Размышления Леопольда были прерваны ровным и уверенным голосом Рихарда Грифе:

– Уважаемые господа, отец логики Аристотель любил утверждать: «Кто может мыслить и предвидеть, тот, естественно, властитель и господин». Я думаю, что очень скоро мы с вами будем властителями дум немецкого народа, а со временем и господами положения в нашей стране. Мы знаем, что знамением времени является идея растущего национального самосознания, которая неминуемо породит широкое национальное недовольство нынешней политикой жалких компромиссов и постоянного приспособленчества.

В этом зале сидят люди, которые испытали небывалый взлет «третьего рейха» и его мучительную гибель в результате подлого вероломства и предательства отщепенцев нации. Пусть наши враги называют нас экстремистами, правыми радикалами и даже неонацистами, нас не смутят эти бесплодные попытки политической диффамации. Слова типа «неонацизм» есть не что иное, как злонамеренный глупый ярлык против национальной оппозиции легального направления, которая становится неудобной. Всех нас объединяет гордость за принадлежность к немецкой нации, хранительнице тысячелетней культуры христианства, которой сама история препоручила цивилизаторскую миссию на востоке Европы. Мы все твердо верим в незыблемость авторитетной, сильной власти и в высокое предназначение элиты нации.
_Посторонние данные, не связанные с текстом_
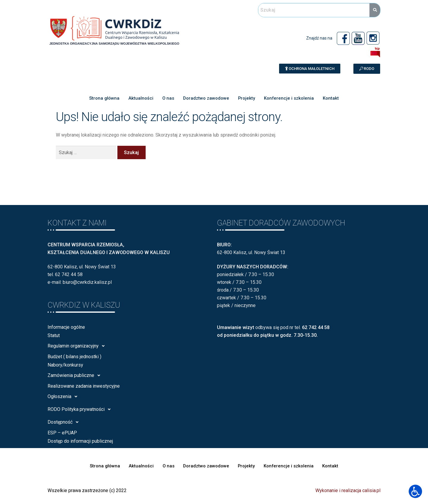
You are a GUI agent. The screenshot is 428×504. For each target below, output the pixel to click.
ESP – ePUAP (62, 433)
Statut (54, 335)
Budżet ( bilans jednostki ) (74, 356)
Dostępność (64, 422)
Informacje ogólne (66, 327)
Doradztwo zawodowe (206, 98)
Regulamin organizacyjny (78, 346)
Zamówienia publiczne (75, 375)
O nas (168, 98)
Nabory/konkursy (65, 365)
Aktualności (141, 98)
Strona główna (104, 98)
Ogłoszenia (64, 397)
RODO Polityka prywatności (81, 409)
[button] (310, 68)
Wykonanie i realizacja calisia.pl (348, 490)
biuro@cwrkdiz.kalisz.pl (87, 282)
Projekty (247, 98)
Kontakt (331, 98)
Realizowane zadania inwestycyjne (84, 386)
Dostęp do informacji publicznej (80, 441)
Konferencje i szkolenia (289, 98)
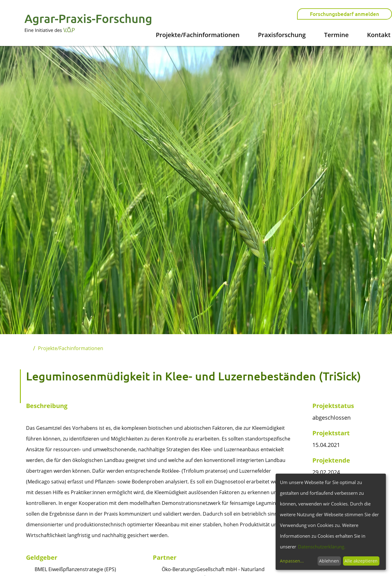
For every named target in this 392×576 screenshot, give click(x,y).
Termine (336, 35)
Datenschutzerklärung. (322, 547)
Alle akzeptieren (361, 561)
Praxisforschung (282, 35)
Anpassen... (292, 561)
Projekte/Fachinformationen (198, 35)
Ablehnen (329, 561)
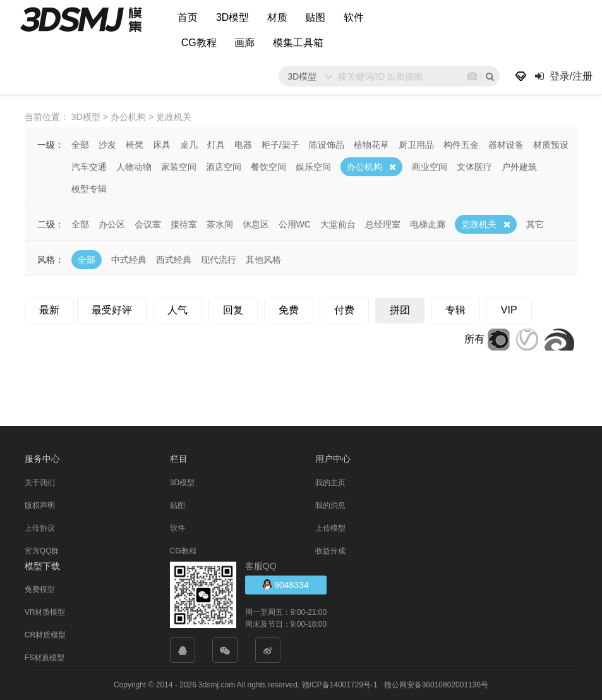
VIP (509, 309)
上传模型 (330, 528)
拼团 (400, 309)
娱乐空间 (313, 166)
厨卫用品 (416, 144)
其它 (535, 224)
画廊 (244, 42)
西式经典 (174, 259)
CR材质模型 (45, 634)
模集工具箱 (298, 42)
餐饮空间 (268, 166)
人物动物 (134, 166)
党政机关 (479, 224)
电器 (243, 144)
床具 (162, 144)
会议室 (148, 224)
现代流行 (219, 259)
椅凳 (135, 144)
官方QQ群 (42, 550)
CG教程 (199, 42)
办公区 (112, 224)
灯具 (216, 144)
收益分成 (330, 550)
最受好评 (112, 309)
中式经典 (129, 259)
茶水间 (220, 224)
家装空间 (179, 166)
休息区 (256, 224)
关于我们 (40, 482)
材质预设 (551, 144)
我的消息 (330, 505)
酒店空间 (224, 166)
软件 (354, 17)
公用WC (294, 224)
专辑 (455, 309)
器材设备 (506, 144)
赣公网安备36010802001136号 (436, 684)
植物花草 (371, 144)
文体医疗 (474, 166)
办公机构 (364, 166)
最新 (49, 309)
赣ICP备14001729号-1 (340, 684)
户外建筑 (519, 166)
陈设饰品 (327, 144)
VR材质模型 (45, 612)
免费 (289, 309)
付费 (344, 309)
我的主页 (330, 482)
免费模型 (40, 589)
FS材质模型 (44, 657)
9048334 (286, 584)
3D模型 (232, 17)
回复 (233, 309)
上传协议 (40, 528)
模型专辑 (89, 188)
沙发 (107, 144)
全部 (80, 144)
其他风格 (263, 259)
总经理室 (383, 224)
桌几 (189, 144)
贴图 (315, 17)
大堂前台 (338, 224)
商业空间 (430, 166)
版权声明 (40, 505)
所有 (474, 338)
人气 (178, 309)
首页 (188, 17)
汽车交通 (89, 166)
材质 (277, 17)
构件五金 (461, 144)
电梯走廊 (428, 224)
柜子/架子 (280, 144)
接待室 (184, 224)
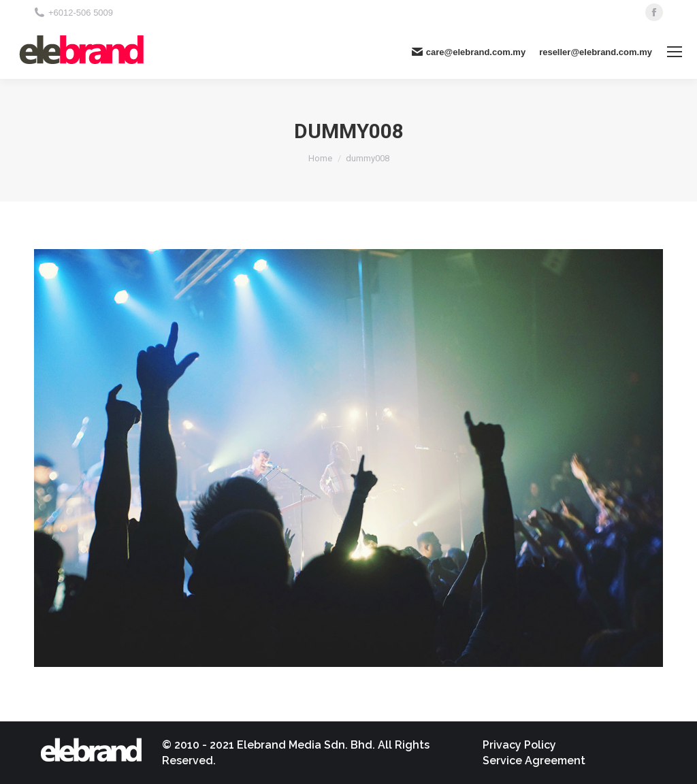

Господа, наступает решающий момент объединения всех наших сил на национальной основе. Вы знаете, этот курс был выдвинут Адольфом фон Тадденом на съезде Немецкой имперской партии в сентябре 1963 года в Карлсруэ.

Уже сегодня мы являемся свидетелями приближающихся политических бурь. Многие утренние газеты сообщили о двух событиях, внешне мало связанных между собой. В Гейдельберге вчера возмущенные студенты избили красного демагога Биркнера из паршивой профсоюзной газетенки «Глокке». Многие газеты, и в первую очередь «Бильд-цайтунг», дают правильную оценку грубому, бестактному поведению журналиста, который измывался над национальными идеалами нашего юношества и получил достойный отпор. Кстати, эти же газеты подчеркивают, что Вальтер Биркнер – инициатор злостной кампании клеветы против немецкого идеалиста и патриота Карла Реннтира. «Бильд-цайтунг» вышла с шапкой «Реннтир – жертва красных». Мы должны всеми имеющимися у нас способами и средствами развить и поддержать эту мысль. Карл Реннтир подвергался безудержной и бессердечной травле со стороны либеральных интеллигентов и красных профсоюзов. Они сделали его жизнь невыносимой. Это они нажали на спусковой крючок его пистолета. Имя Карла Реннтира должно стать нашим знаменем. Он отдал жизнь за наши идеалы, и мы должны воздать ему должное. Сейчас готовится к изданию его книга, которая не позволит никому забыть Карла Реннтира и его преданность великогерманским принципам. В июне 1964 года состоится тринадцатый съезд Немецкой имперской партии, который обсудит конкретные шаги по объединению всех национальных сил. Уже сейчас идет активная подготовка к разработке основных принципов новой партии. К осени мы соберем воедино национальный лагерь, чтобы провозгласить немецкую политику, независимую от чужих интересов. Мы должны обратиться ко всем немцам, которые полны решимости служить вместе с нами этой цели. Мы обратимся к немецкому народу, в особенности к немецкой молодежи и тем миллионам обманутых избирателей, которые не согласны больше подчиняться монопольным притязаниям боннских партий на единоличную власть и финансирование из налоговых средств. Наш народ не заслужил, такого руководства! Мы больше не хотим его.

И будьте уверены, господа, что недалек тот день, когда наступит золотая осень сбора плодов нашей деятельности!

Голос Рихарда Грифе дрогнул и оборвался. Все посмотрели в сторону поворота его головы. В дверях гостиной стоял незнакомый господин с холеной внешностью и благородной сединой на висках. Леопольд замер от неожиданности: против всех расчетов и планов на виллу явился его отец, который, по его сведениям, должен был пробыть еще не менее суток в Париже.

– Продолжайте, господа, это весьма интересная программа! – без тени иронии произнес Отто фон Гравенау.